_Exercise materials_
<<<<

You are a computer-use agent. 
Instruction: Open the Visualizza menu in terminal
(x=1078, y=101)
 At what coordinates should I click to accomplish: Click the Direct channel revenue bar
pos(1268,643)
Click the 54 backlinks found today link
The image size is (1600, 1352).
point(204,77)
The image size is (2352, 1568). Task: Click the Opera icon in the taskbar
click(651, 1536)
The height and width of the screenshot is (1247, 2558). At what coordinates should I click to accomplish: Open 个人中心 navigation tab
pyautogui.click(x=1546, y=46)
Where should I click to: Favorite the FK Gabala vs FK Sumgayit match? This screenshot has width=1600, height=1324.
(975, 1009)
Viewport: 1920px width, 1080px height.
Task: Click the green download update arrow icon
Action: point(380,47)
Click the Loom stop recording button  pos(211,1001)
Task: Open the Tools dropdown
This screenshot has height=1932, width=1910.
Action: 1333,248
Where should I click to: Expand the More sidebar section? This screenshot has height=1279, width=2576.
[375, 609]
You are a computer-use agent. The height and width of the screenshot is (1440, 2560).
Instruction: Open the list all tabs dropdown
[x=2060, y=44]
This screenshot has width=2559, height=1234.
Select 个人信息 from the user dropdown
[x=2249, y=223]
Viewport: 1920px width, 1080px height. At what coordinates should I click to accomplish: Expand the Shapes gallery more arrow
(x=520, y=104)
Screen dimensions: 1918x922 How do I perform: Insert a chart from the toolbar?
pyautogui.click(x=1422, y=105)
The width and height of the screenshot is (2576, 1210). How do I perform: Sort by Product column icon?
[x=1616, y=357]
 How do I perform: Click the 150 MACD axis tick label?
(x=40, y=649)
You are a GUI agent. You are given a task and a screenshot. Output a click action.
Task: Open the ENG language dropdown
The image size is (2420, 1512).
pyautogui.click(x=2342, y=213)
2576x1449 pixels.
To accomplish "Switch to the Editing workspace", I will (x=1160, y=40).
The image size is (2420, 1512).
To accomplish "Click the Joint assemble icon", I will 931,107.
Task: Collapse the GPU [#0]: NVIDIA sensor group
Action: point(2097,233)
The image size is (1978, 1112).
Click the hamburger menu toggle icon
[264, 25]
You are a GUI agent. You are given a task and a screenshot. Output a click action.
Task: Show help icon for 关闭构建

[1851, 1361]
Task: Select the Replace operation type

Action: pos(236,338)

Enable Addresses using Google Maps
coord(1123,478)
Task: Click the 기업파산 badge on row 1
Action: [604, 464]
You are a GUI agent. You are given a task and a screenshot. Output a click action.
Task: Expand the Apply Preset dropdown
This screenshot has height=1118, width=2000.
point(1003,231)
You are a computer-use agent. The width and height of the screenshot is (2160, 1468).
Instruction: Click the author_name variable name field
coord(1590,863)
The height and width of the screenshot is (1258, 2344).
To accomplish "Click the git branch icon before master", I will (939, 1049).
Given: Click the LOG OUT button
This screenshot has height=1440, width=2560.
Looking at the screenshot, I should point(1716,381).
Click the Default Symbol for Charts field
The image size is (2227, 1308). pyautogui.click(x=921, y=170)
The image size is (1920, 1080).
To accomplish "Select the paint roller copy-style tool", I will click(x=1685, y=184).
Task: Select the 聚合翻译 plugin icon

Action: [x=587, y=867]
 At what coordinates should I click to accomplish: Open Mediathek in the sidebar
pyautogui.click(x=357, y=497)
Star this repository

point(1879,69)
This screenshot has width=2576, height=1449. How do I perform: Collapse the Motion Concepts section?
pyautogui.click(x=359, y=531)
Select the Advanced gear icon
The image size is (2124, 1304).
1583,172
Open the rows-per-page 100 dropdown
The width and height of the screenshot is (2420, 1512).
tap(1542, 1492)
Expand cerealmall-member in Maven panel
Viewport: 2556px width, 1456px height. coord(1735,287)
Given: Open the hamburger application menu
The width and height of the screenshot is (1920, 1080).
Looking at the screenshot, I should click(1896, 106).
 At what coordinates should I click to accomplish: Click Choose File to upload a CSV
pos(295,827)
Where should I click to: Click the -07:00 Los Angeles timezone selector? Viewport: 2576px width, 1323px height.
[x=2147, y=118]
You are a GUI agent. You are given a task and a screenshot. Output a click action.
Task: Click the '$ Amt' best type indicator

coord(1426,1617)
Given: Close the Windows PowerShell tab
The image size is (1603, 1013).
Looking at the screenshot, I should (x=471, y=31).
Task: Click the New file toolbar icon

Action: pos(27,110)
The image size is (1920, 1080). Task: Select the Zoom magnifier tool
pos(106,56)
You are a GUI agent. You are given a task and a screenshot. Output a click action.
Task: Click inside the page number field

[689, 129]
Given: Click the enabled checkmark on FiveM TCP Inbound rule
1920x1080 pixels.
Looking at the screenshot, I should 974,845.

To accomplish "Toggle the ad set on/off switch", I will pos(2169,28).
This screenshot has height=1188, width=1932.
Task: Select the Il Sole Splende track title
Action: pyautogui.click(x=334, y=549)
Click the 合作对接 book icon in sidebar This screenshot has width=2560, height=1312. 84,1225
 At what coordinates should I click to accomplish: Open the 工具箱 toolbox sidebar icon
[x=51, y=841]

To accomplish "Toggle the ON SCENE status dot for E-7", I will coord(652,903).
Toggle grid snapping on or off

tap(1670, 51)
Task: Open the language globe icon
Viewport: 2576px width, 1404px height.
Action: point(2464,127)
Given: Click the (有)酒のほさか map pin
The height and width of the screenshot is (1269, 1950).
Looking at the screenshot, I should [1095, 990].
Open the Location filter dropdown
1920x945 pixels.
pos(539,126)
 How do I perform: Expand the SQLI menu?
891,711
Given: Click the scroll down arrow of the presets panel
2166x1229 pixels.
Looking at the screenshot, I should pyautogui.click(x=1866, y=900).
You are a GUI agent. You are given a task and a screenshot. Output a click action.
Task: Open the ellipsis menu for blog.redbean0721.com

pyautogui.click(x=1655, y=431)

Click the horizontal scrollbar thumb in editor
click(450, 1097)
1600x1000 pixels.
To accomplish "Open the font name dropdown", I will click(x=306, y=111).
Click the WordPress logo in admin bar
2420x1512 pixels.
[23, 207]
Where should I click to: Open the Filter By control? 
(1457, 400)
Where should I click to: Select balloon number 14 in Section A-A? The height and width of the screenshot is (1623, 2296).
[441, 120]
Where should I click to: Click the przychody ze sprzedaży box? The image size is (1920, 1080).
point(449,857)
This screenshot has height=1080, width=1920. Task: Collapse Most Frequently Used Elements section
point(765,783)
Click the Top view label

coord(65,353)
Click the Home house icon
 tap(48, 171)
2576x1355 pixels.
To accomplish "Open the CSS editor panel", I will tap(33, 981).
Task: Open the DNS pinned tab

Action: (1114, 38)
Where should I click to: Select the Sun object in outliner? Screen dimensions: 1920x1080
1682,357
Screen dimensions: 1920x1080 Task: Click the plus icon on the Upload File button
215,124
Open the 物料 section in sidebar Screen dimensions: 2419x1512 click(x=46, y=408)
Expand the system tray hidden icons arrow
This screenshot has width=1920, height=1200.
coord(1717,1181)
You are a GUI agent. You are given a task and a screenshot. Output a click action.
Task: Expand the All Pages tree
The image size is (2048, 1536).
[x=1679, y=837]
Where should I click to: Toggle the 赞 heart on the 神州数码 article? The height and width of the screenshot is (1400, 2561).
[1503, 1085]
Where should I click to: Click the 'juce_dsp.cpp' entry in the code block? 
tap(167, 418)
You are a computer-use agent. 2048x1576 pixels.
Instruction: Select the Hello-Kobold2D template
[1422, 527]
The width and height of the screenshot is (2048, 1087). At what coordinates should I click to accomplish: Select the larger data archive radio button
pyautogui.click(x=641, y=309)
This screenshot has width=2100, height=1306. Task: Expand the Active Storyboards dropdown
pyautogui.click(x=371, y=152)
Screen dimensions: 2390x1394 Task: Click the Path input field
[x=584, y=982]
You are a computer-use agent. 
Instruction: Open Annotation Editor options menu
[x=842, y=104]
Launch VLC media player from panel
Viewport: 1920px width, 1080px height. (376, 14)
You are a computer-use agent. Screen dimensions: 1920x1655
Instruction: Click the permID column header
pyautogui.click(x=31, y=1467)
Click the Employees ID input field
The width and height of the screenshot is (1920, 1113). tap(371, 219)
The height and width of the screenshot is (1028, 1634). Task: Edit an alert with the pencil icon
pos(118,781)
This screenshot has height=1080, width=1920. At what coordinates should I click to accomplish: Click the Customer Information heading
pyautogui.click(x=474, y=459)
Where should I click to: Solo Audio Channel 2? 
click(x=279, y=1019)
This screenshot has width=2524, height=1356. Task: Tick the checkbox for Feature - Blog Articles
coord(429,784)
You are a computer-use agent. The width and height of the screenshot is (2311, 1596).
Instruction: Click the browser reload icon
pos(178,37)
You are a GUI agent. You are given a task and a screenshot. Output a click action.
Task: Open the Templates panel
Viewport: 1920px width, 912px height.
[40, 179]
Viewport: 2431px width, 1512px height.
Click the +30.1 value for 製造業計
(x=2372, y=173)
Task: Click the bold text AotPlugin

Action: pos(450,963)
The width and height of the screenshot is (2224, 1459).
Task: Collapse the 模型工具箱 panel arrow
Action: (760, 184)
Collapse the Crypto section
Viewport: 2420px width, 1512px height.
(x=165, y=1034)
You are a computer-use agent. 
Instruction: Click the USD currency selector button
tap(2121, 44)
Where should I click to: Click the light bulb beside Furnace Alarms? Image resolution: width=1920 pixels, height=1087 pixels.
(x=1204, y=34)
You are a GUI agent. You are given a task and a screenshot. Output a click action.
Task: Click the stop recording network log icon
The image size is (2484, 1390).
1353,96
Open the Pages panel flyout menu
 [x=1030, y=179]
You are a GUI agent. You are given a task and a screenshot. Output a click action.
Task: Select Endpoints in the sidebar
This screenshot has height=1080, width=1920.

>>>>

_Aim of the exercise_
What is needed is a single number: how many lines of the data contain the word "language".

_Answer to this exercise_
2